── INPUT DATA

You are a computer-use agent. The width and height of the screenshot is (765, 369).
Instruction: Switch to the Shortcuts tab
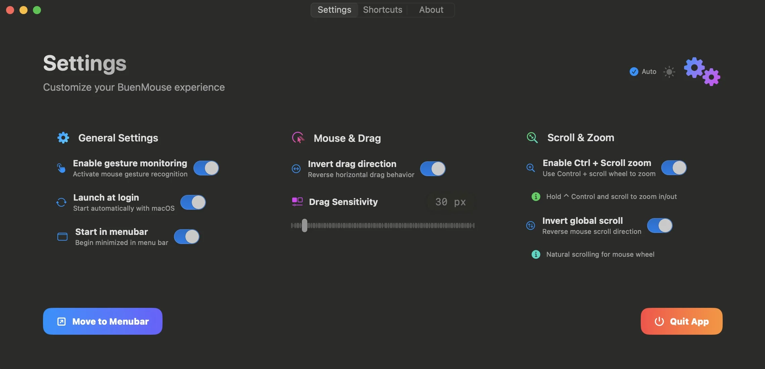[383, 10]
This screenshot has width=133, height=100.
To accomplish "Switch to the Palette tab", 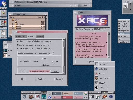I will pyautogui.click(x=18, y=37).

────

- _WRITTEN PROBLEM_
Report each line of the entries that contains the word "height", treating uppercase and lowercase as different.

- _OUTPUT OF THE TASK_
You are a computer-use agent. The width and height of the screenshot is (765, 369).
This screenshot has width=133, height=100.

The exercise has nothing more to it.